Henry Espérandieu naît en 1829 à Nimes, fils d’une famille protestante. Dés son plus jeune âge, Il porte un grand intérêt à l’architecture auprès de Charles Questel, en suivant les chantiers de la ville. Son trait de crayon est déjà affermi. Mais son père ne peut payer les études et l’architecte le pousse à monter à Paris. Il a seize ans. Léon Vaudoyer l’accepte alors dans son atelier. Il travaille d’arrache pied sur les tables à dessin, mais il poursuit aussi son initiation sur les chantiers où il met les mains au mortier. En 1846, il entre en deuxième année de l’école nationale des beaux arts, puis en première année en 1849, à l’âge de vingt ans.

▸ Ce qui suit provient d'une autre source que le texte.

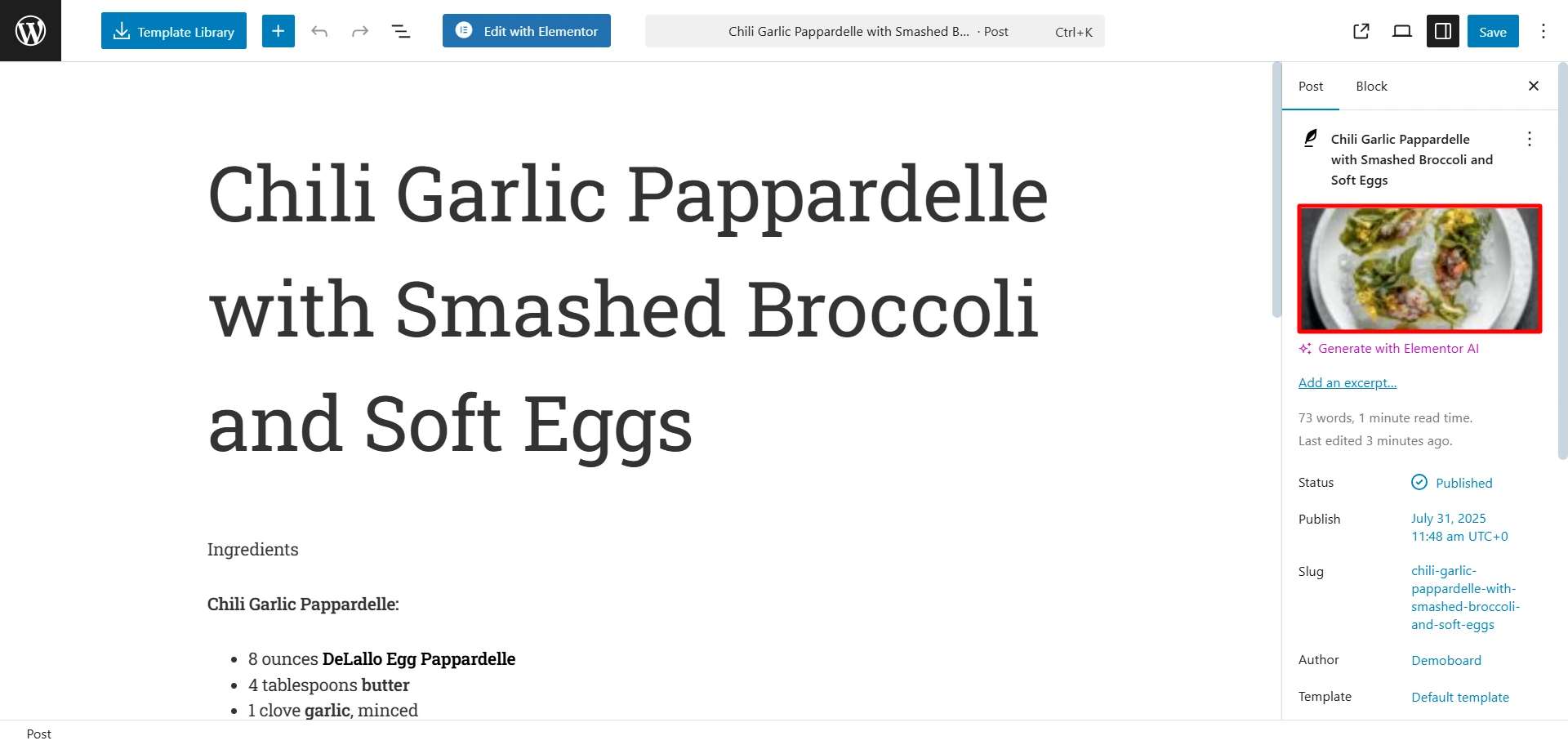The height and width of the screenshot is (745, 1568).
Task: Undo the last change
Action: (x=319, y=31)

Il est alors complètement autonome et réalise des travaux pour des étudiants ou des plans pour des particuliers.

Il choisit alors de revenir chez Questel avec qui il effectuera quelques réalisations : Opéra de Paris, château de Versailles… En 1852 il rejoint Léon Vaudoyer qui lui propose de s’occuper d’un grand projet : la basilique de Notre Dame de la Garde pour lequel son agence est consultée. Il en sera l’inspecteur des travaux. En fait c’est le jeune Henry qui va concevoir le projet, guidé par Vaudoyer qui a une idée derrière la tête : proposer un style roman, inspiré de la cathédrale de Venise et de Sainte Sophie à Istanbul. Espérandieu se met au travail et la proposition est prête pour la fin de l’année 1852.

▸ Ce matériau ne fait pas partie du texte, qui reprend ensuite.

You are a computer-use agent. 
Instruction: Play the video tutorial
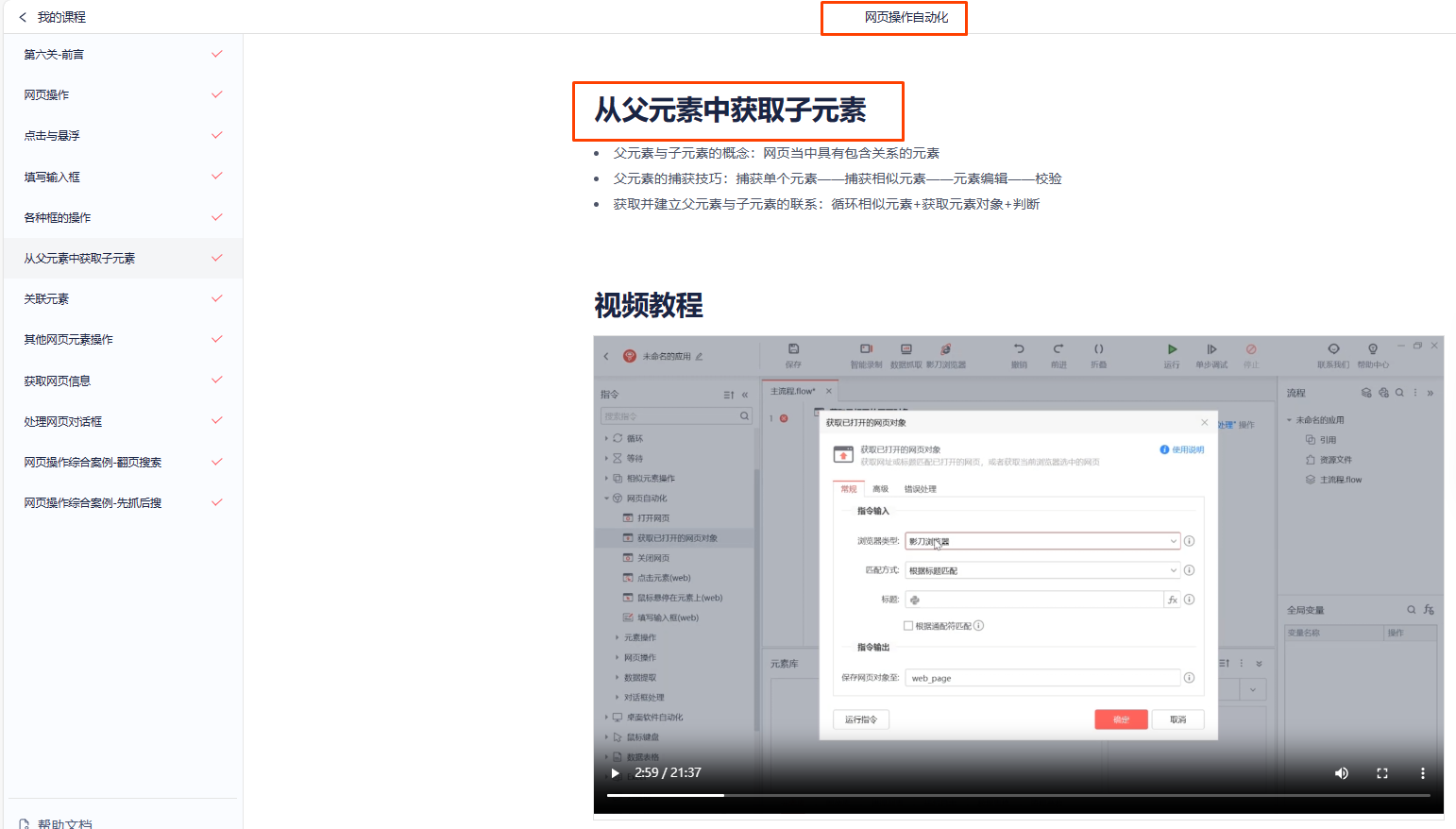pyautogui.click(x=616, y=773)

Le 30 décembre, le conseil d’administration de la basilique choisit le projet Vaudoyer face à un a projet de style gotique, et Henry Espérandieu, le protestant, est maintenant sur le devant de la scène, Léon Vaudoyer lui laissant carte blanche. Le 8 septembre 1853, il est à côté de Mgr Mazenod pour la pose de la première pierre. En 1854 il est inspecteur de la nouvelle cathédrale de la Major. En 1856 il réalise la colonne de l’Immaculée Conception du Bd Gazzino, puis le palais Longchamp en 1861. Cette même année il se voit confier la tâche d’architecte du gouvernement pour la construction du palais du Pharo (résidence impériale). En 1864, il a en charge la réalisation du palais des Arts. Enfin, en 1867 il est nommé architecte en chef de la ville de Marseille.
En 1874, il décède d’un accident cardiaque sans avoir vu la fin des travaux de la Bonne mère.